───── DATA TO USE ─────

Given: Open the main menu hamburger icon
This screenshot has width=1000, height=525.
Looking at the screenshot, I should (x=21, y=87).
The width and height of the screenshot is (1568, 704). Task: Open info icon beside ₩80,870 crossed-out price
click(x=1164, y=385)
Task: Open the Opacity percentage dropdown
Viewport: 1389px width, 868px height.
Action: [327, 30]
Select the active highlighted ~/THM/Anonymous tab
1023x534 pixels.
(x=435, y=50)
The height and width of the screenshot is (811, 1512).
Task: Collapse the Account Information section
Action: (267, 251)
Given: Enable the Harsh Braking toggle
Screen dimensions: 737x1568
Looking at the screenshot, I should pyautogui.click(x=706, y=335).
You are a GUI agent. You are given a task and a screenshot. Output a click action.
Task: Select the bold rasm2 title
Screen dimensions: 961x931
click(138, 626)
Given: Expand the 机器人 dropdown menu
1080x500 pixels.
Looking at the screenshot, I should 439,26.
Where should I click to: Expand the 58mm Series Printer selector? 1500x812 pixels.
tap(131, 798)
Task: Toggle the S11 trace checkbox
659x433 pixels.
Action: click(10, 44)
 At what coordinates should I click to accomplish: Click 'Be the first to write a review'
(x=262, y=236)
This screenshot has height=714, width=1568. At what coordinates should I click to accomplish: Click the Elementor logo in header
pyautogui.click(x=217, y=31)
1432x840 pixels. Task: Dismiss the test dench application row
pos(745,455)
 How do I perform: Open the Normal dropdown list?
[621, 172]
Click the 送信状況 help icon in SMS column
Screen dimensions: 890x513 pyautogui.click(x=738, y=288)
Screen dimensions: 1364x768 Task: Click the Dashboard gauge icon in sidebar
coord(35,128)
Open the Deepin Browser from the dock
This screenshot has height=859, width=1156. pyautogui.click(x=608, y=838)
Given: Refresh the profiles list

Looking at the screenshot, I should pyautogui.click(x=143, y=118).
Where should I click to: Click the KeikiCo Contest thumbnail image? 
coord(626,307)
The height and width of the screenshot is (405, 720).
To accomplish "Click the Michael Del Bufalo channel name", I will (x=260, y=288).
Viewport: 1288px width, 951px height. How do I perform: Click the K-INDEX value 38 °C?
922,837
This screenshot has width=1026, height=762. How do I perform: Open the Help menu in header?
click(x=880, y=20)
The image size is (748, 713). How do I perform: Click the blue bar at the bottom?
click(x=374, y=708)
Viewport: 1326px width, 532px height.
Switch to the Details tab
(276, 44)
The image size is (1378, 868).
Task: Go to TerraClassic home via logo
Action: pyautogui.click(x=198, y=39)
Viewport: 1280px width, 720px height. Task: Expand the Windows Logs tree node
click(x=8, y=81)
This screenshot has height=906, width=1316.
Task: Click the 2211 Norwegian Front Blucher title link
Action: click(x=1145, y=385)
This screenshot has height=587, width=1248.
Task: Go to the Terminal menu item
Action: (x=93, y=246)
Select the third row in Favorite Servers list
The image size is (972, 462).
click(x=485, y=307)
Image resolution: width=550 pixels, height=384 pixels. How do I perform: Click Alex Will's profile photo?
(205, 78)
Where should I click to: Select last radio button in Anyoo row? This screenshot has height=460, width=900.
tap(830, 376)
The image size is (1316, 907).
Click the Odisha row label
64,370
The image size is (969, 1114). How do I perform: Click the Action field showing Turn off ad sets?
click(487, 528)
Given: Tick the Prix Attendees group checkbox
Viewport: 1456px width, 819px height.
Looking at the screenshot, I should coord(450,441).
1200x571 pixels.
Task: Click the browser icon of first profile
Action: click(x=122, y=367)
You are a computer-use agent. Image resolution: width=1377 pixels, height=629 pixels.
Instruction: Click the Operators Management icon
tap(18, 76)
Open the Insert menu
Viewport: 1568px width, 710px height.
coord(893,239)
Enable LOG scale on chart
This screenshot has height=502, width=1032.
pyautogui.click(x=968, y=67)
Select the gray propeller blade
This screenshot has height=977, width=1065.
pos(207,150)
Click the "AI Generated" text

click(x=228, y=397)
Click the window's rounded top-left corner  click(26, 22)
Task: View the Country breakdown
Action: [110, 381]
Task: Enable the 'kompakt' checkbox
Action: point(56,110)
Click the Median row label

─────

:: INSTRUCTIONS TO FOLLOW ::
Copy out all of these lines word for word, with nothing changed.

:: THE SOLUTION ::
Given: Open the main menu hamburger icon
This screenshot has width=1000, height=525.
Looking at the screenshot, I should (x=21, y=87).
The width and height of the screenshot is (1568, 704). Task: Open info icon beside ₩80,870 crossed-out price
click(x=1164, y=385)
Task: Open the Opacity percentage dropdown
Viewport: 1389px width, 868px height.
Action: [327, 30]
Select the active highlighted ~/THM/Anonymous tab
1023x534 pixels.
(x=435, y=50)
The height and width of the screenshot is (811, 1512).
Task: Collapse the Account Information section
Action: (267, 251)
Given: Enable the Harsh Braking toggle
Screen dimensions: 737x1568
Looking at the screenshot, I should pyautogui.click(x=706, y=335).
You are a GUI agent. You are given a task and a screenshot. Output a click action.
Task: Select the bold rasm2 title
Screen dimensions: 961x931
click(138, 626)
Given: Expand the 机器人 dropdown menu
1080x500 pixels.
Looking at the screenshot, I should 439,26.
Where should I click to: Expand the 58mm Series Printer selector? 1500x812 pixels.
tap(131, 798)
Task: Toggle the S11 trace checkbox
659x433 pixels.
Action: click(10, 44)
 At what coordinates should I click to accomplish: Click 'Be the first to write a review'
(x=262, y=236)
This screenshot has height=714, width=1568. At what coordinates should I click to accomplish: Click the Elementor logo in header
pyautogui.click(x=217, y=31)
1432x840 pixels. Task: Dismiss the test dench application row
pos(745,455)
 How do I perform: Open the Normal dropdown list?
[621, 172]
Click the 送信状況 help icon in SMS column
Screen dimensions: 890x513 pyautogui.click(x=738, y=288)
Screen dimensions: 1364x768 Task: Click the Dashboard gauge icon in sidebar
coord(35,128)
Open the Deepin Browser from the dock
This screenshot has height=859, width=1156. pyautogui.click(x=608, y=838)
Given: Refresh the profiles list

Looking at the screenshot, I should pyautogui.click(x=143, y=118).
Where should I click to: Click the KeikiCo Contest thumbnail image? 
coord(626,307)
The height and width of the screenshot is (405, 720).
To accomplish "Click the Michael Del Bufalo channel name", I will (x=260, y=288).
Viewport: 1288px width, 951px height. How do I perform: Click the K-INDEX value 38 °C?
922,837
This screenshot has width=1026, height=762. How do I perform: Open the Help menu in header?
click(x=880, y=20)
The image size is (748, 713). How do I perform: Click the blue bar at the bottom?
click(x=374, y=708)
Viewport: 1326px width, 532px height.
Switch to the Details tab
(276, 44)
The image size is (1378, 868).
Task: Go to TerraClassic home via logo
Action: pyautogui.click(x=198, y=39)
Viewport: 1280px width, 720px height. Task: Expand the Windows Logs tree node
click(x=8, y=81)
This screenshot has height=906, width=1316.
Task: Click the 2211 Norwegian Front Blucher title link
Action: click(x=1145, y=385)
This screenshot has height=587, width=1248.
Task: Go to the Terminal menu item
Action: (x=93, y=246)
Select the third row in Favorite Servers list
The image size is (972, 462).
click(x=485, y=307)
Image resolution: width=550 pixels, height=384 pixels. How do I perform: Click Alex Will's profile photo?
(205, 78)
Where should I click to: Select last radio button in Anyoo row? This screenshot has height=460, width=900.
tap(830, 376)
The image size is (1316, 907).
Click the Odisha row label
64,370
The image size is (969, 1114). How do I perform: Click the Action field showing Turn off ad sets?
click(487, 528)
Given: Tick the Prix Attendees group checkbox
Viewport: 1456px width, 819px height.
Looking at the screenshot, I should coord(450,441).
1200x571 pixels.
Task: Click the browser icon of first profile
Action: click(x=122, y=367)
You are a computer-use agent. Image resolution: width=1377 pixels, height=629 pixels.
Instruction: Click the Operators Management icon
tap(18, 76)
Open the Insert menu
Viewport: 1568px width, 710px height.
coord(893,239)
Enable LOG scale on chart
This screenshot has height=502, width=1032.
pyautogui.click(x=968, y=67)
Select the gray propeller blade
This screenshot has height=977, width=1065.
pos(207,150)
Click the "AI Generated" text

click(x=228, y=397)
Click the window's rounded top-left corner  click(26, 22)
Task: View the Country breakdown
Action: [110, 381]
Task: Enable the 'kompakt' checkbox
Action: point(56,110)
Click the Median row label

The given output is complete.